Given this conclusion, as well as the host of other studies that suggest a possible benefit for using volatile drugs on overall cardiac health, researchers are suggesting that it may be beneficial to consider using volatile drugs as a first choice for maintaining patients undergoing cardiac surgery.[ix]

References

[i] Foundation, Lasker. “Discovery and development of propofol, a widely used anesthetic”The Lasker Foundation. Retrieved 25 July 2020.

[ii] Trapani G, Altomare C, Liso G, Sanna E, Biggio G. Propofol in anesthesia.

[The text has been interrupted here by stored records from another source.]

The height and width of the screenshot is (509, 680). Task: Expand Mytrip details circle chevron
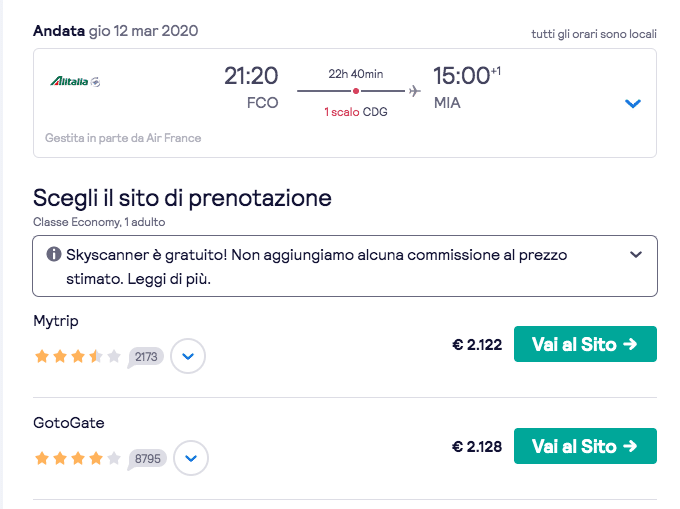[188, 356]
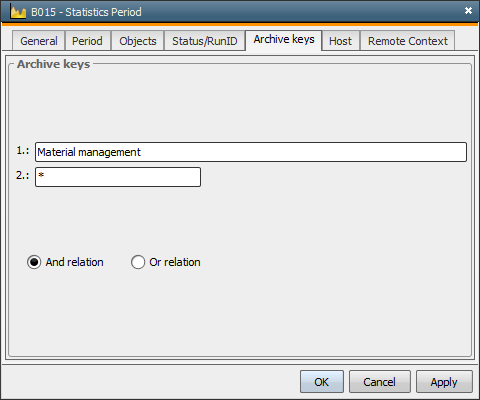This screenshot has height=400, width=480.
Task: Click the second archive key field with asterisk
Action: click(118, 177)
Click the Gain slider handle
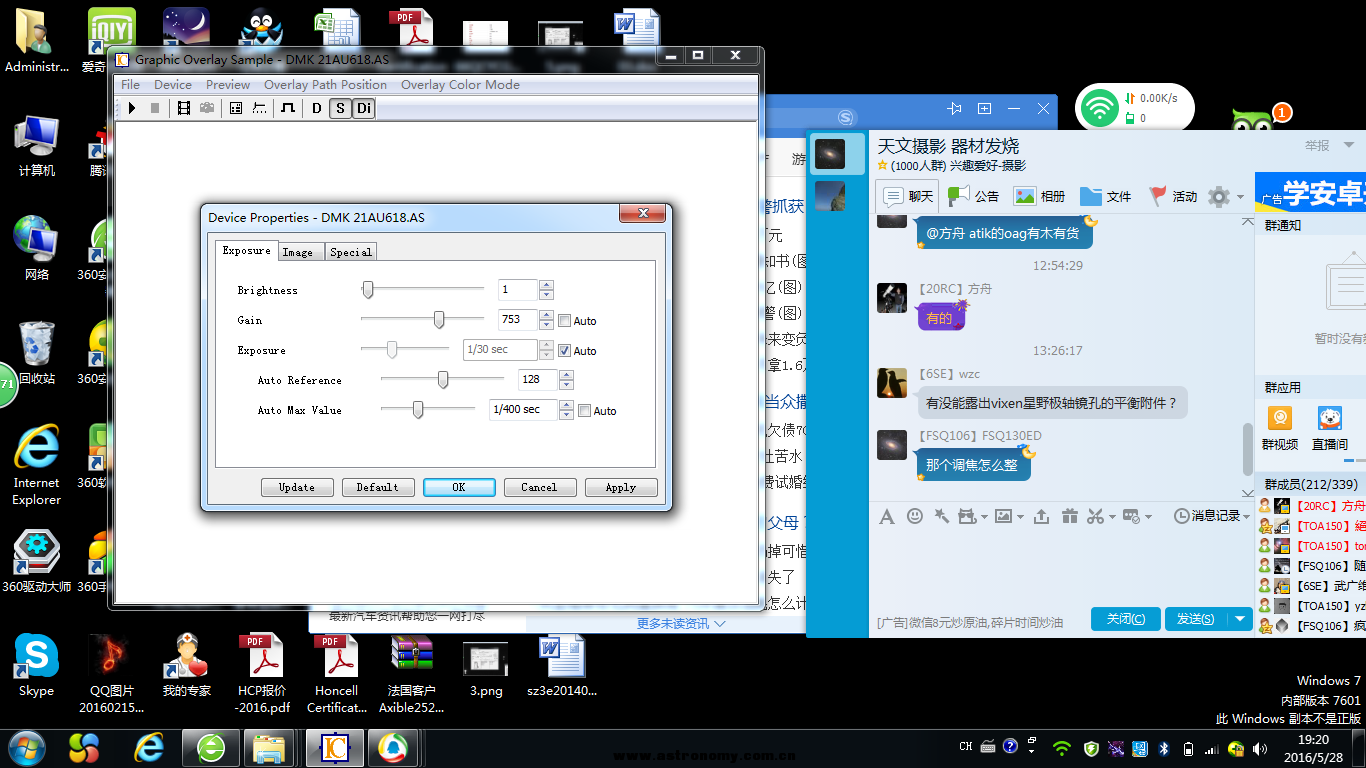The width and height of the screenshot is (1366, 768). point(439,320)
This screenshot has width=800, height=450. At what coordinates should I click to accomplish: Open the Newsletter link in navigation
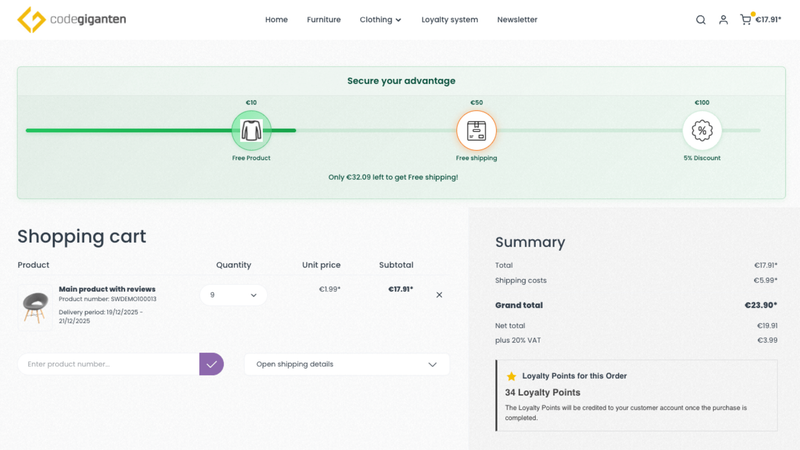[517, 20]
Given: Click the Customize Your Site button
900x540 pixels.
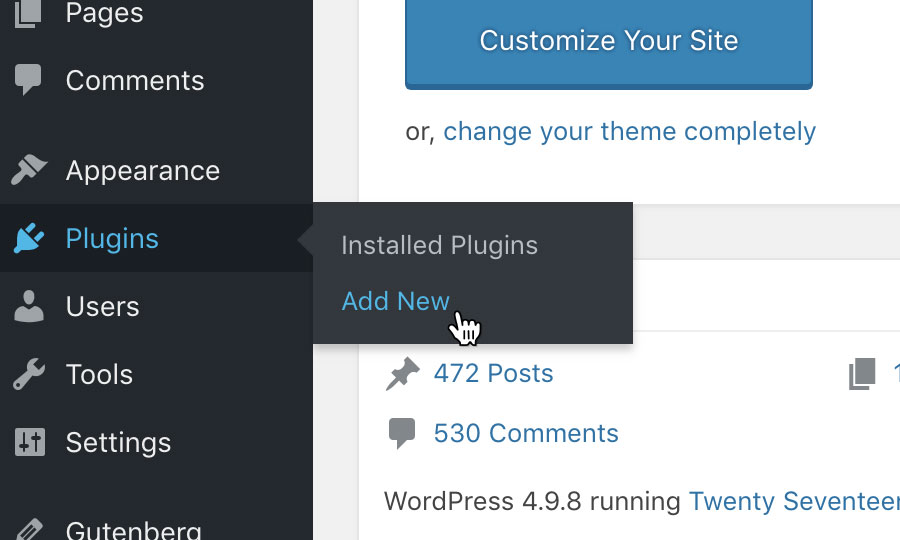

Mechanism of action, structure-activity relationships, and drug delivery. Curr Med Chem. 2000;7(2):249-271. doi:10.2174/0929867003375335.

[iii] Propofol. National Center for Biotechnology Information. PubChem Compound Database. https://pubchem.ncbi.nlm.nih.gov/compound/propofol. Accessed August 16, 2020.

[iv] Medts RD, Hendrickx JFA. Sevoflurane or desflurane: Which one is more expensive? Can J Anesth. doi:10.1007/s12630-015-0530-9.

[v] Landoni G, Biondi-Zoccai GG, Zangrillo A, et al. Desflurane and sevoflurane in cardiac surgery: a meta-analysis of randomized clinical trials. J Cardiothorac Vasc Anesth 2007;21:502-511.

[vi] Uhlig C, Bluth T, Schwarz K, et al. Effects of volatile anesthetics on mortality and postoperative pulmonary and other complications in patients undergoing surgery: a systematic review and meta-analysis. Anesthesiology 2016;124:1230-1245.

[vii] Landoni G, Greco T, Biondi-Zoccai G, et al. Anaesthetic drugs and survival: a Bayesian network meta-analysis of randomized trials in cardiac surgery. Br J Anaesth 2013;111:886-896.

[viii] Bonanni A, Signori A, Alicino C, et al. Volatile Anesthetics versus Propofol for Cardiac Surgery with Cardiopulmonary Bypass. Anesthesiology. 2020;132(6):1429-1446. doi:10.1097/aln.0000000000003236.

[ix] Bosnjak Z. Faculty Opinions recommendation of Volatile Anesthetics versus Propofol for Cardiac Surgery with Cardiopulmonary Bypass: Meta-analysis of Randomized Trials. Faculty Opinions – Post-Publication Peer Review of the Biomedical Literature. 2020. doi:10.3410/f.737617583.793573088.